YEREVAN — The Aurora Prize for Awakening Humanity, an annual international humanitarian award is currently accepting nominations until September 9. The Aurora Prize is seeking personal stories of individuals who have put themselves at personal risk for the sake of others.
Every year, an Aurora Prize Laureate is honored with a $100,000 grant, as well as a $1,000,000 award to be donated to charitable organizations that inspired their work.
“Like the winner of the inaugural Aurora Prize, Marguerite Barankitse, I, too, have witnessed firsthand the terrible atrocities that humans are capable of inflicting upon one another,” said Elie Wiesel, Aurora Prize co-chair. “It has given me a profound appreciation for those individuals who put themselves at risk to help their fellow man. These are the very people we are honoring with the Aurora Prize.”
The first-ever Aurora Prize Laureate, Marguerite Barankitse of Maison Shalom, was honored in April for saving and caring for 30,000 children, orphans and refugees during Burundi’s civil war.

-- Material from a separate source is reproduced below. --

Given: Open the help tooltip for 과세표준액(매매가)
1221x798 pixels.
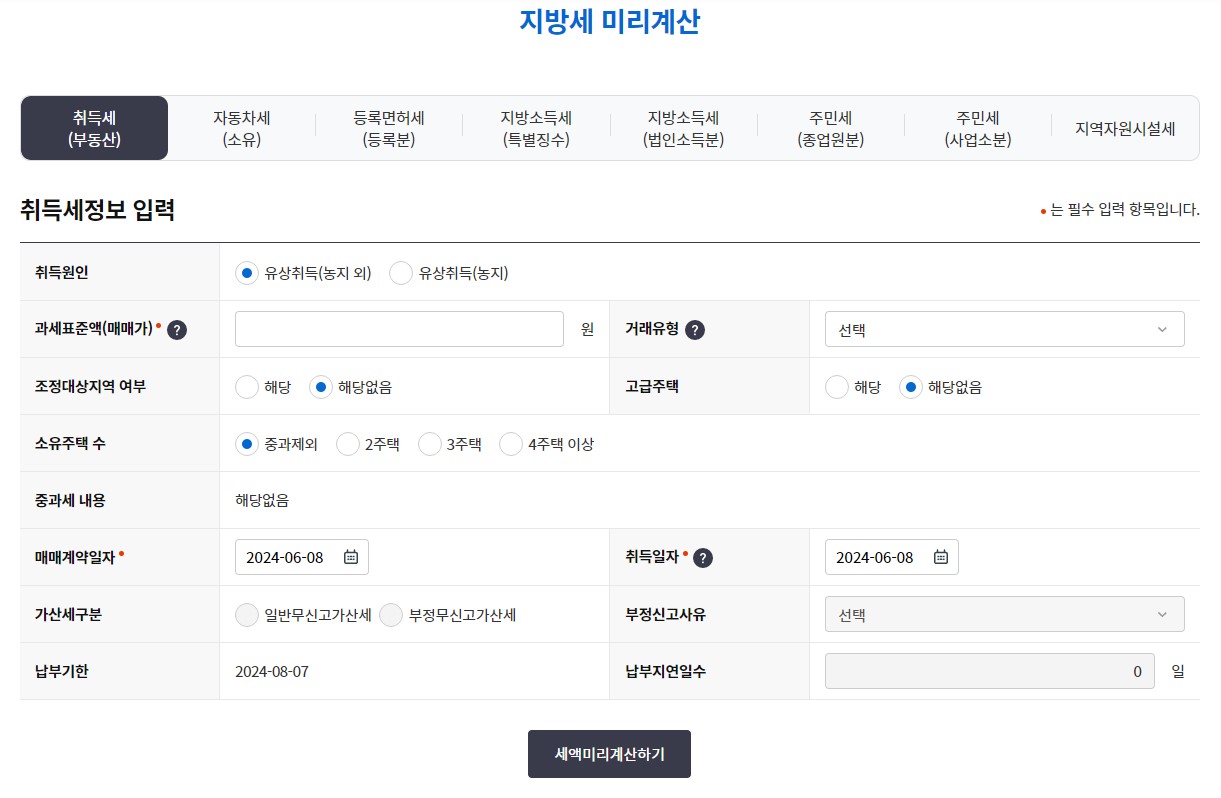Looking at the screenshot, I should click(177, 328).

“This Aurora Prize was consolation to me for the whole of Burundi’s people,” said Barankitse. “Success is not what you have, but who you are. My mission is to give everyone hope — hope for success, for compassion, and for love. I’m so grateful for the opportunity the Aurora Prize has afforded me, the three organizations I nominated for the award, and the people of Burundi.”
Barankitse is and her fellow 2016 Aurora Prize finalists — Dr. Tom Catena from Mother of Mercy Hospital in the Nuba Mountains of Sudan; Syeda Ghulam Fatima, the General Secretary of the Bonded Labor Liberation Front in Pakistan; and Father Bernard Kinvi, a Catholic priest in Bossemptele in the Central African Republic — are just a handful of the extraordinary individuals making a difference around the world.